156.It will be a formidable task to replace EU environmental legislation with domestic legislation, developing new policies where necessary, and to fill the gap left by the environment and climate change resources that currently come from the EU.
157.The UK receives EU funding for environment and climate change programmes from two main sources: the EU budget, and the European Investment Bank. The UK’s withdrawal from the EU thus has the potential to affect the funding landscape in significant ways.
158.In the current EU budget period, covering 2014–2020, the UK is expected to receive more than €5.8 billion from the EU to fund projects to support the environment and tackle climate change. Ms Bunker, for instance, told us that much of the money spent in the UK on nature conservation came from Europe. Witnesses also noted the significance of EU funding for climate action: Mr Gaventa told us that “the EU budget earmarks 20% of its overall funding for climate-related activities—this is both mitigation and adaptation measures—and the UK has been a beneficiary of this in a number of different forms”. Mr Gaventa emphasised that “there is a significant question about … whether the climate-related commitments will be maintained at least at the current level. We would certainly like to see assurances from the UK Government on that point.”
159.The EU budget also funds research and development, where the UK is a substantial net beneficiary.
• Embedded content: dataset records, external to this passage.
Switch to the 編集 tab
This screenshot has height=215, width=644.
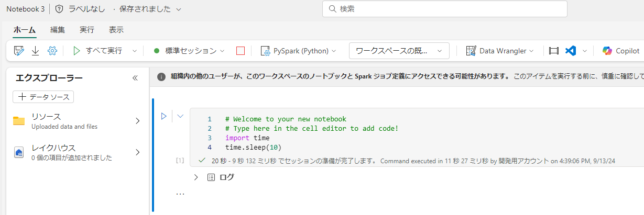[58, 30]
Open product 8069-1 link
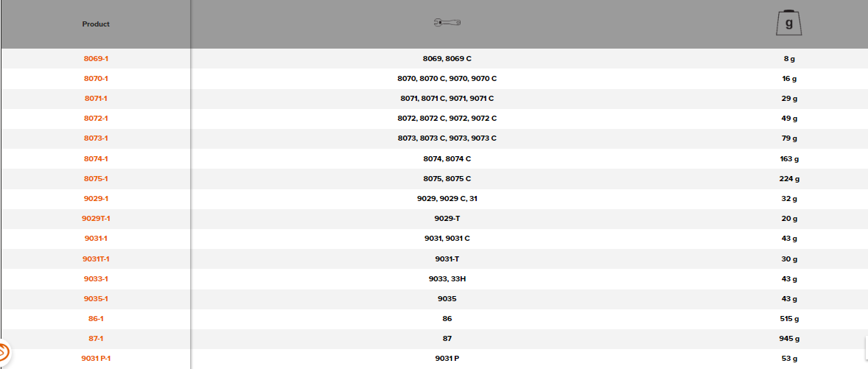Viewport: 868px width, 369px height. [96, 58]
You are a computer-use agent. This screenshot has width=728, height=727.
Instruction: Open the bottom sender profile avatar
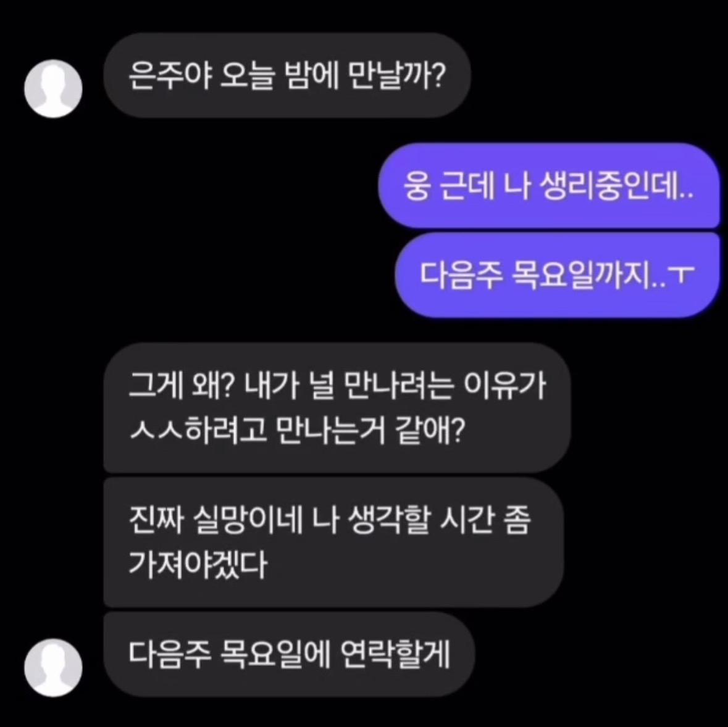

The Royal Society noted that the UK Office for National Statistics (ONS) “report an indicative figure for the UK’s contribution to EU research and development of €5.4 billion over the period 2007–2013. During this time, the UK received €8.8 billion in direct EU funding for research, development and innovation activities.” Although by no means all of this funding is dedicated to environmental and climate change issues, the Committee on Climate Change has highlighted the significance of EU funding in this sphere. We note that the Chancellor has guaranteed that current commitments from EU funding streams will continue until 2020 as part of the transition to new domestic arrangements, but it is unclear whether funding will continue beyond that point.
160.All funding from the EU budget has of course to be offset against the UK’s net contribution, which currently stands at around £8.5 billion per annum. The Government’s white paper on Brexit stated that after leaving the EU and the Single Market “we will not be required to make vast contributions to the EU budget”, though it also acknowledged that “there may be European programmes in which we might want to participate”.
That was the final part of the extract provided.